§ Problem: Can you duplicate the listing lines between the line holding "Sort by the" and the line holding "pos(133,392)", inclusive, keeping every line identical?

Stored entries
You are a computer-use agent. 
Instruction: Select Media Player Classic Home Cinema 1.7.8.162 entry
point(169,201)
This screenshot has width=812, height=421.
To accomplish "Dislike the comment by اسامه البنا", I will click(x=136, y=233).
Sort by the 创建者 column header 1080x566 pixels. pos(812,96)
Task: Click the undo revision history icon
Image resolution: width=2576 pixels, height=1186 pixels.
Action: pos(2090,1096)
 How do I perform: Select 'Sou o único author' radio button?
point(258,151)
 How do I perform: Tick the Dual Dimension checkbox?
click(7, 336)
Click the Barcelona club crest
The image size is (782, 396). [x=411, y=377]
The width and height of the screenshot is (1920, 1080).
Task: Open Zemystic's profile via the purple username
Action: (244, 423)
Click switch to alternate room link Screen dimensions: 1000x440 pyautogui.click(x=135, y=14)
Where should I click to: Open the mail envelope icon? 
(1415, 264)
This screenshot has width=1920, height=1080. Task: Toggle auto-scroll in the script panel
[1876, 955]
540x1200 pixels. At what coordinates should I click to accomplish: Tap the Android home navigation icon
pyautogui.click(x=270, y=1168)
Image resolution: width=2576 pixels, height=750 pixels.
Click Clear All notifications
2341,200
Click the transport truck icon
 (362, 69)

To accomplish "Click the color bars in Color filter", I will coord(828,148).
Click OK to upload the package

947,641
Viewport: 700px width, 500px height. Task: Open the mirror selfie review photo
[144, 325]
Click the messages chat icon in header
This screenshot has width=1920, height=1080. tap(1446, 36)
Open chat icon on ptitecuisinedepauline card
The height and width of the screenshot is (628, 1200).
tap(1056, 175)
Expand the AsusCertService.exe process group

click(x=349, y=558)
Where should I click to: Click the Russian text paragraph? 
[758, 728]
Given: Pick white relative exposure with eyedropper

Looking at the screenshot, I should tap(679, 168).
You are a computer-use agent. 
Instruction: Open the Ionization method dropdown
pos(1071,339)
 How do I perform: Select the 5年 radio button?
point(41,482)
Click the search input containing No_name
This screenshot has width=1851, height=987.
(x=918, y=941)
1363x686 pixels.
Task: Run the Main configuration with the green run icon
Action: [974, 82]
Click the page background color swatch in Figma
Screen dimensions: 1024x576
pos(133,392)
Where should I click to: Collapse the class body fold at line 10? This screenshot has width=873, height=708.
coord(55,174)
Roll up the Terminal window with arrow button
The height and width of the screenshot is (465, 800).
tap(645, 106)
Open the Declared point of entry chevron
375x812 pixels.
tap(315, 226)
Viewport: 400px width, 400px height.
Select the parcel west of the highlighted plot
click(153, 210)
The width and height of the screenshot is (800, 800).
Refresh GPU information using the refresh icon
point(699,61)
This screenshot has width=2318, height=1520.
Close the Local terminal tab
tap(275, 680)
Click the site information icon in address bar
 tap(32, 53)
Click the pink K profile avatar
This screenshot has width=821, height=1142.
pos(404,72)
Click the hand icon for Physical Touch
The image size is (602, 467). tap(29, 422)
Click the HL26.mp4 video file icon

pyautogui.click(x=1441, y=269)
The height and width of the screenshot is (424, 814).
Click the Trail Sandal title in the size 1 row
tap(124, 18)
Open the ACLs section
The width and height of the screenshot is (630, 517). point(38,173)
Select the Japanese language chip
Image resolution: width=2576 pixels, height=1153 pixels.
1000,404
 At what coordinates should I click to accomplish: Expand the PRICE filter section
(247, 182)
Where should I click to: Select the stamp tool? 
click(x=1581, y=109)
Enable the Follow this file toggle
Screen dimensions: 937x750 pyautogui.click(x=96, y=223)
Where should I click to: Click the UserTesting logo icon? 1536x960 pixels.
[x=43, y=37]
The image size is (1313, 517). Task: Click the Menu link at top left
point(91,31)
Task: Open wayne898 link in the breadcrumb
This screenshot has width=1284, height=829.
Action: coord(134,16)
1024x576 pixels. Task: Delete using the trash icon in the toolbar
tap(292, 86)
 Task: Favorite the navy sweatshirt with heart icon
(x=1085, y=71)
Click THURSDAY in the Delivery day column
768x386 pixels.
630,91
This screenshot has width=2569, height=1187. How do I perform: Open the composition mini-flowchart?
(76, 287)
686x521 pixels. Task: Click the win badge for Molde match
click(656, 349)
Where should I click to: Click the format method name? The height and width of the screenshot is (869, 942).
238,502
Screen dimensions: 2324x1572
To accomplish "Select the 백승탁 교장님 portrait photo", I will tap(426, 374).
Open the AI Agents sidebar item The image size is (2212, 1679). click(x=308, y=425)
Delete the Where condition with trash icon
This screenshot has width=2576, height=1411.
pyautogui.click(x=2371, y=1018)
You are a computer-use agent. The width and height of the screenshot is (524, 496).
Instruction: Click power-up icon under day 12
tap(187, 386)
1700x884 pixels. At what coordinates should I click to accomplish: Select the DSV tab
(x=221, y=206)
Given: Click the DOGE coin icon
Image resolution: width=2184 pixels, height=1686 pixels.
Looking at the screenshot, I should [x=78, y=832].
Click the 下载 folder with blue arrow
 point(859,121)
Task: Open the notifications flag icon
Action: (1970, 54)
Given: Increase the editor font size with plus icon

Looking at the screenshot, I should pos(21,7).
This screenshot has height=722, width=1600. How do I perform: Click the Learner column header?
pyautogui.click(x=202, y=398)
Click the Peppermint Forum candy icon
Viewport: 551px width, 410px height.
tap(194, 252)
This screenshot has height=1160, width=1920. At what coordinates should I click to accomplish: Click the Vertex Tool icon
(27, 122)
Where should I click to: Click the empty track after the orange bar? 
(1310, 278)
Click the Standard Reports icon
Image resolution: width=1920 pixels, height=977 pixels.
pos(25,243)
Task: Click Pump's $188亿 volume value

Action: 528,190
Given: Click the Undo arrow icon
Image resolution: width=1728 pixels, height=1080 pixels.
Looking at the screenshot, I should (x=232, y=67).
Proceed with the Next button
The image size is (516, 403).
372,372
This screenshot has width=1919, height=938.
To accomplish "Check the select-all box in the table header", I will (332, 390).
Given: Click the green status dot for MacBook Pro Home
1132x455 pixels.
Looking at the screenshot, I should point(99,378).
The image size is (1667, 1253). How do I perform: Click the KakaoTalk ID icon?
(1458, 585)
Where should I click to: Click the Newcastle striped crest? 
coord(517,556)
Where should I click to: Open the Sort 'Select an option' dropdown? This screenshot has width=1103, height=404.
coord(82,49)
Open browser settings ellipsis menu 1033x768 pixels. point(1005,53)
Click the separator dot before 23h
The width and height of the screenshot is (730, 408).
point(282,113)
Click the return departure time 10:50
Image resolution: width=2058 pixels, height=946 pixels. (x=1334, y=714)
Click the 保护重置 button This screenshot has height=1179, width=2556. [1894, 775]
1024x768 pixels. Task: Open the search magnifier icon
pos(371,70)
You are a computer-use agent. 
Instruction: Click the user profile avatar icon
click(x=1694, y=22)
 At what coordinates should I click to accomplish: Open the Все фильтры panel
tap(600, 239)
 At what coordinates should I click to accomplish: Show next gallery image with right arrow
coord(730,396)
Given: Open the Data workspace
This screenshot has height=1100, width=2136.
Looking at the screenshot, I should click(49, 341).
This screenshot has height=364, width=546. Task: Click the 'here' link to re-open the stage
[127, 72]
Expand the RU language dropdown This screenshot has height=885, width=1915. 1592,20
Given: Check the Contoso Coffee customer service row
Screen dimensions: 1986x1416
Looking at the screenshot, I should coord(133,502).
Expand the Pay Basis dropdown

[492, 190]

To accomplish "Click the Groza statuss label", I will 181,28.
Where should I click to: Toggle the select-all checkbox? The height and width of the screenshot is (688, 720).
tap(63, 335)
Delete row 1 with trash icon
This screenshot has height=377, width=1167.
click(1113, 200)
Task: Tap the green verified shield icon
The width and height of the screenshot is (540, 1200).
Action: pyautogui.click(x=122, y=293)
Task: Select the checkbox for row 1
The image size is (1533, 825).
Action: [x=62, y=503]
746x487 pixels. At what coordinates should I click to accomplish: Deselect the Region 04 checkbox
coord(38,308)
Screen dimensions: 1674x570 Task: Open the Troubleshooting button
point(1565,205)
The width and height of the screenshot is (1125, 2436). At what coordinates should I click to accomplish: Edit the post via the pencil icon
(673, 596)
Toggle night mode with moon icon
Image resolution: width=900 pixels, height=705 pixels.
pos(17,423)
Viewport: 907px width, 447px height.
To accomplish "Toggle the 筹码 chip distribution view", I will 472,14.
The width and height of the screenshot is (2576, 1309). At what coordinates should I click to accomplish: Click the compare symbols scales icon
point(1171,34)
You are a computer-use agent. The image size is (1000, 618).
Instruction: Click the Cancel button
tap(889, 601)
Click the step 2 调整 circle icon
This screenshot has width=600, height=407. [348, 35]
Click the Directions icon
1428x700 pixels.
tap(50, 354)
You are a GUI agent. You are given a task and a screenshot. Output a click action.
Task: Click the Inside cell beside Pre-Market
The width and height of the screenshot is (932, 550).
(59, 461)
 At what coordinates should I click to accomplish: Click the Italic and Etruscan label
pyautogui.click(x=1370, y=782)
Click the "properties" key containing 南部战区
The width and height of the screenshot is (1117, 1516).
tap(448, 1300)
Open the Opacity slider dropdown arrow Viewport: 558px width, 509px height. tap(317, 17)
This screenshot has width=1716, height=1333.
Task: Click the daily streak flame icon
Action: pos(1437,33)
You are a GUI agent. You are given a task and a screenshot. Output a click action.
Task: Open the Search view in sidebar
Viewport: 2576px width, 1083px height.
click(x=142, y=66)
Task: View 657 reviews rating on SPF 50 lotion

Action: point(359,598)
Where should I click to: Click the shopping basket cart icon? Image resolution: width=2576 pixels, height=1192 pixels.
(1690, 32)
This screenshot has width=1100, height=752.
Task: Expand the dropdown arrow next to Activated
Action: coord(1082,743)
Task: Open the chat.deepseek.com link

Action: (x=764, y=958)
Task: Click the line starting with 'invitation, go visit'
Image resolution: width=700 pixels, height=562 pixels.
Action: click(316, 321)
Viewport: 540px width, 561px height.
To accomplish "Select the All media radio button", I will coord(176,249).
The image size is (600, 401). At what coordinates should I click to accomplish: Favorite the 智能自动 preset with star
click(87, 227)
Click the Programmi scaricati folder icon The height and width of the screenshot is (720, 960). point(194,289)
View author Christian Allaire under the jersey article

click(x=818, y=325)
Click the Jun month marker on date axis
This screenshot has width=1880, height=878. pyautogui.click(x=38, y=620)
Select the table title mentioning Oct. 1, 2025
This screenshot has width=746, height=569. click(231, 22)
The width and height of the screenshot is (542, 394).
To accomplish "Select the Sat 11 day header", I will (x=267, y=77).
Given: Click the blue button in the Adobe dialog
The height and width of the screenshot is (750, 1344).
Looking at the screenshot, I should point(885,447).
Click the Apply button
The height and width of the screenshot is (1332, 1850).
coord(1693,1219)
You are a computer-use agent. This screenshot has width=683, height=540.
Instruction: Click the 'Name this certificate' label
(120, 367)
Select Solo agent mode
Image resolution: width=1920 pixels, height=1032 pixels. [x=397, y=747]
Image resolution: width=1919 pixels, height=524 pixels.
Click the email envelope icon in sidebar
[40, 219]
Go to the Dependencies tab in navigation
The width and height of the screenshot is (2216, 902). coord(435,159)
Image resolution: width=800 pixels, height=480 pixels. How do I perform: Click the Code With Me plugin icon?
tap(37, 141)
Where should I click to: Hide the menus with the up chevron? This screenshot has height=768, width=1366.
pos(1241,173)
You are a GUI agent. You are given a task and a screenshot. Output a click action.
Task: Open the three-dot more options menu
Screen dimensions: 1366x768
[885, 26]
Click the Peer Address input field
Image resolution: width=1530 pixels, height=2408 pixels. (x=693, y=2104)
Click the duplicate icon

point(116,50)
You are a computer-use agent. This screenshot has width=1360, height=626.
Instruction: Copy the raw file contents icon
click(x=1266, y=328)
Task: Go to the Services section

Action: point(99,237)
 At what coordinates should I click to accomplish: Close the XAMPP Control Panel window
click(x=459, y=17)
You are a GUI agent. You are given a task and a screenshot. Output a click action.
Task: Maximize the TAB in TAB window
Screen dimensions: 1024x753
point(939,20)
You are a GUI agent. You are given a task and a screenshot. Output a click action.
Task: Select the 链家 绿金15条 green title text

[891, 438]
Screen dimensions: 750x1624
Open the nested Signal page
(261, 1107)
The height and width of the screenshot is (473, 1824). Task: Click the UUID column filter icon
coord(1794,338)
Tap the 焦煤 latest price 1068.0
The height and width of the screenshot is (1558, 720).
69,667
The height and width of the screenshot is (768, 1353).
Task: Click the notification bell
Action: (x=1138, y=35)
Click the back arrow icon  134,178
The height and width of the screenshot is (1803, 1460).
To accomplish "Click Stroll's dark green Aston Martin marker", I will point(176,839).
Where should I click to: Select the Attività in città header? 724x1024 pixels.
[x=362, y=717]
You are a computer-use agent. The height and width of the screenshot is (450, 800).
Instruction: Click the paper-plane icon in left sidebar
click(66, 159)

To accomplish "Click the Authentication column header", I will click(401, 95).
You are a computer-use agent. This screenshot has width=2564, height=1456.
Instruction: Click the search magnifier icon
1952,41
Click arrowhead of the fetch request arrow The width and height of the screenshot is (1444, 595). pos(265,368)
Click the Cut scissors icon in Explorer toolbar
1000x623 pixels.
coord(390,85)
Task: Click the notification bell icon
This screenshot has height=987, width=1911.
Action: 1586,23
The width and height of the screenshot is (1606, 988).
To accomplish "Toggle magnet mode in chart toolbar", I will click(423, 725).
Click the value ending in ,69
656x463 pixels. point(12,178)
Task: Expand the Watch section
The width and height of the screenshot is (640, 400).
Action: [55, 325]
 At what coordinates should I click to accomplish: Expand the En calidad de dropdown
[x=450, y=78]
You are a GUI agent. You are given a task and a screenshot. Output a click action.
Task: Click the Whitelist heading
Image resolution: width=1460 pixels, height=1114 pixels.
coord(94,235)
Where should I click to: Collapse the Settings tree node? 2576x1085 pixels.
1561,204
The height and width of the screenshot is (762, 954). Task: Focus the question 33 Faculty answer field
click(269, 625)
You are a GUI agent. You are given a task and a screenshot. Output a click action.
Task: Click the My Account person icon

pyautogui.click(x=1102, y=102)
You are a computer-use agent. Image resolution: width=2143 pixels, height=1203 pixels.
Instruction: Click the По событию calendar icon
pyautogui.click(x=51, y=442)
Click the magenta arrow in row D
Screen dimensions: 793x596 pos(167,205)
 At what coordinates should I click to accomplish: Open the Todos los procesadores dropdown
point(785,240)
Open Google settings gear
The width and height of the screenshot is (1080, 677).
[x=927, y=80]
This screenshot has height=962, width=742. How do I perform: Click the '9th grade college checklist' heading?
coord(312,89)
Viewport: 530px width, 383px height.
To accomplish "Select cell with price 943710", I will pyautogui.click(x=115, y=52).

§ Written response:
Sort by the 创建者 column header 1080x566 pixels. pos(812,96)
Task: Click the undo revision history icon
Image resolution: width=2576 pixels, height=1186 pixels.
Action: pos(2090,1096)
 How do I perform: Select 'Sou o único author' radio button?
point(258,151)
 How do I perform: Tick the Dual Dimension checkbox?
click(7, 336)
Click the Barcelona club crest
The image size is (782, 396). [x=411, y=377]
The width and height of the screenshot is (1920, 1080).
Task: Open Zemystic's profile via the purple username
Action: (244, 423)
Click switch to alternate room link Screen dimensions: 1000x440 pyautogui.click(x=135, y=14)
Where should I click to: Open the mail envelope icon? 
(1415, 264)
This screenshot has width=1920, height=1080. Task: Toggle auto-scroll in the script panel
[1876, 955]
540x1200 pixels. At what coordinates should I click to accomplish: Tap the Android home navigation icon
pyautogui.click(x=270, y=1168)
Image resolution: width=2576 pixels, height=750 pixels.
Click Clear All notifications
2341,200
Click the transport truck icon
 (362, 69)

To accomplish "Click the color bars in Color filter", I will coord(828,148).
Click OK to upload the package

947,641
Viewport: 700px width, 500px height. Task: Open the mirror selfie review photo
[144, 325]
Click the messages chat icon in header
This screenshot has width=1920, height=1080. tap(1446, 36)
Open chat icon on ptitecuisinedepauline card
The height and width of the screenshot is (628, 1200).
tap(1056, 175)
Expand the AsusCertService.exe process group

click(x=349, y=558)
Where should I click to: Click the Russian text paragraph? 
[758, 728]
Given: Pick white relative exposure with eyedropper

Looking at the screenshot, I should tap(679, 168).
You are a computer-use agent. 
Instruction: Open the Ionization method dropdown
pos(1071,339)
 How do I perform: Select the 5年 radio button?
point(41,482)
Click the search input containing No_name
This screenshot has width=1851, height=987.
(x=918, y=941)
1363x686 pixels.
Task: Run the Main configuration with the green run icon
Action: [974, 82]
Click the page background color swatch in Figma
Screen dimensions: 1024x576
pos(133,392)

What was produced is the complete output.